Katsayı tartışmaları nedeniyle, eğitimin ve öğrencilerin tüm sorunları şu günlerde unutulmuş gözüküyor. Oysa sayıları az ya da çok, diğer öğrencilerin de pek çok sorunu var. Örneğin harp okullarından ayrılan öğrencilerin.
İlk darbeyi, “Okuldan atıldılar” diye manşetlere çıkınca yediler. Başarısız diyenler de çıktı. İrticacı diyenler de. Oysa, tamamına yakınının farklı nedenleri vardı. Uyumsuzluk ilk sırada geliyordu. Ama nedense diğer lise ya da üniversite öğrencilerine gösterilen tolerans onlara gösterilmedi. Diğer tüm okullara giren öğrenciler gibi, askeri okullara giren öğrenciler de çok çeşitli nedenlerle uyum sorunu yaşayabilirler. Bu da olağan sayılmalı.
Bu öğrencilerden pek çoğu dereceye girecek kadar başarılı öğrencilerdi. Bu yüzden bazıları en iyi üniversitelere yatay geçiş yaptı ya da ÖSS’ye girerek farklı fakültelere girdi. Yapılan haberlerde ise popüler üniversitelere girenler dikkati çekti. Diğerleri görmezden gelindi. O günlerde, yani geçen yılın ortalarında hem kendileri, hem de aileleri sıkıntılı günler yaşadı. Görünen o ki sıkıntıları hâlâ devam ediyor...

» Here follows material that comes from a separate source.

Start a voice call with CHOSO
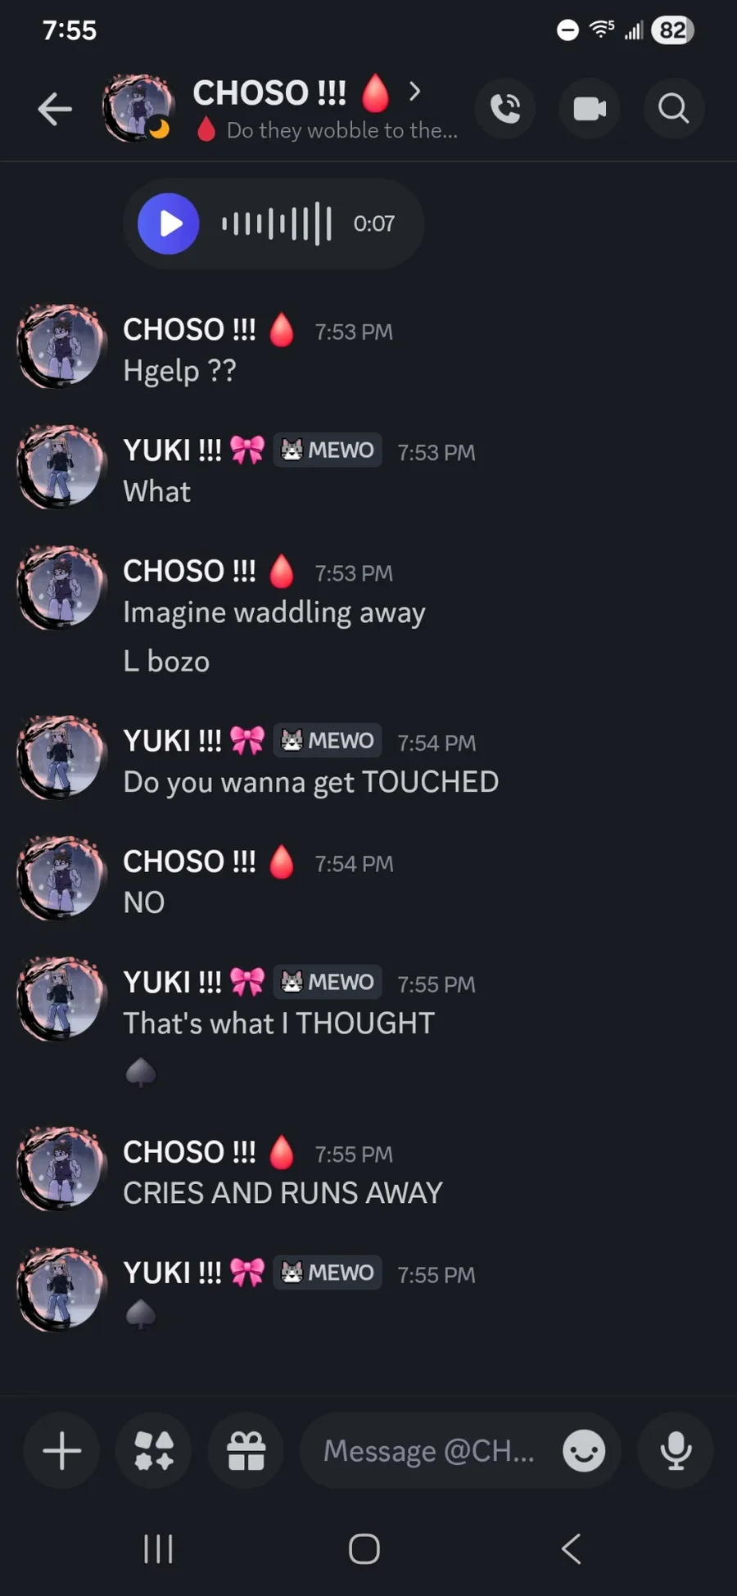The image size is (737, 1596). click(505, 108)
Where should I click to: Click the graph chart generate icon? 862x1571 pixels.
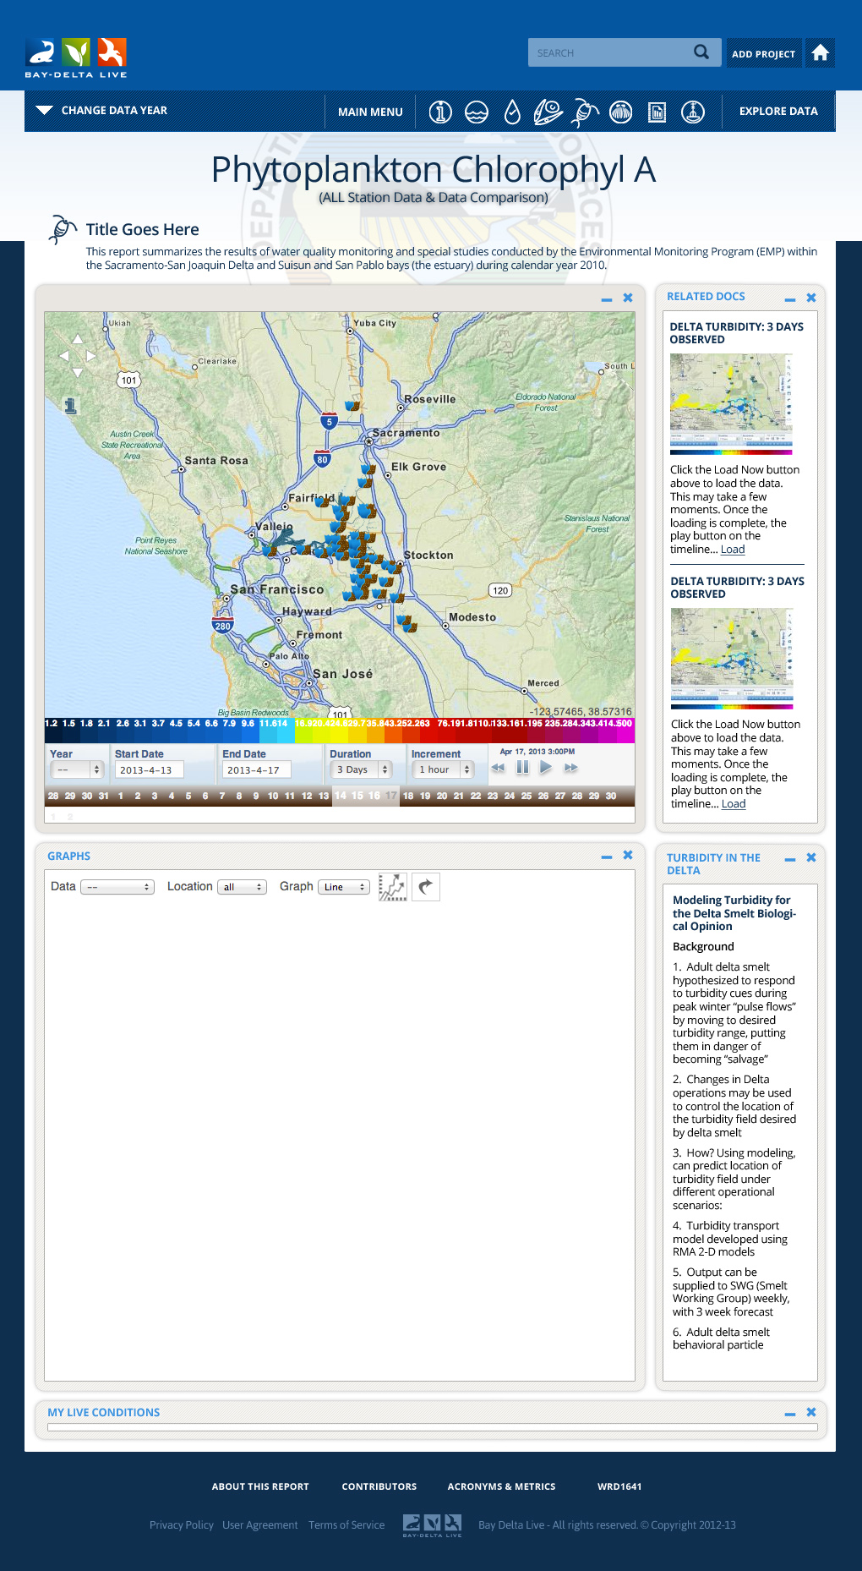[393, 887]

Bu konuda her şey mevzuatlar çerçevesinde gerçekleşti ve ayrılan öğrencilere, yatılı öğrenim olanağı sunan tüm okullarda olduğu gibi, yüklüce bir fatura çıkarıldı. Henüz YURTKUR gibi haciz noktasına gelmemişler. Ama aileler daha şimdiden kara kara düşünmeye başlamışlar. İşte bu konuda gelen maillerden biri:
Ağır fatura
“Sayın Abbas Güçlü,
Size daha önce harp okullarından ayrılan öğrencilerin karşılaştıkları zorluklar hakkında yazılar yazmıştım. Yaşanan son gelişmeleri de sizinle paylaşmak istedim. 2009 yılında harp okullarından ayrılan öğrencilerin, askeri liselere girerken imzalamak zorunda kaldıkları yüklenme senedi nedeniyle ödemeleri istenen tazminatlar için tebligatlar yapılmaya başlandı. Yapılan tebligatlarda hiçbir açıklama olmadığı gibi, okula girerken imzalanan senette kefilin sorumluluğu için belirtilen miktar 33.000,00-TL iken ailelere 55.000,00-TL gibi oldukça yüksek hesaplar çıkarıldı. Neredeyse hepsi dar gelirli olan aileler bu tazminatı nasıl ödeyecekleri konusunda kara kara düşünmektedirler. Zira ödeme süresinin taksitler halinde 5 yıla kadar uzatabileceği belirtilirken, taksit süresi kadar yasal faizin işleyeceği de yapılan tebligatlarda yer almaktadır. Zaten çocuklarının askeri okuldan ayrılmasının ve yeniden sınav stresi yaşamasının sıkıntısını yaşayan aileler bir de ödenmesi mümkün olmayan tazminatlarla karşı karşıya bırakılıyor. Bu konuyu gündeme getirmenizi rica ediyoruz.”
Uyumsuzluk nedenleri?
Askeri lise ya da harp okullarından gönüllü ayrılma nedenleri arasında çok farklı gerekçeler gösteriliyor. Askerlikle uyum sağlayamamaktan disiplin anlayışına, yeni arayışlar içerisinde olmaktan zorunlu hizmete kadar bilindik pek çok gerekçe ayrılma nedenleri arasında görülüyor.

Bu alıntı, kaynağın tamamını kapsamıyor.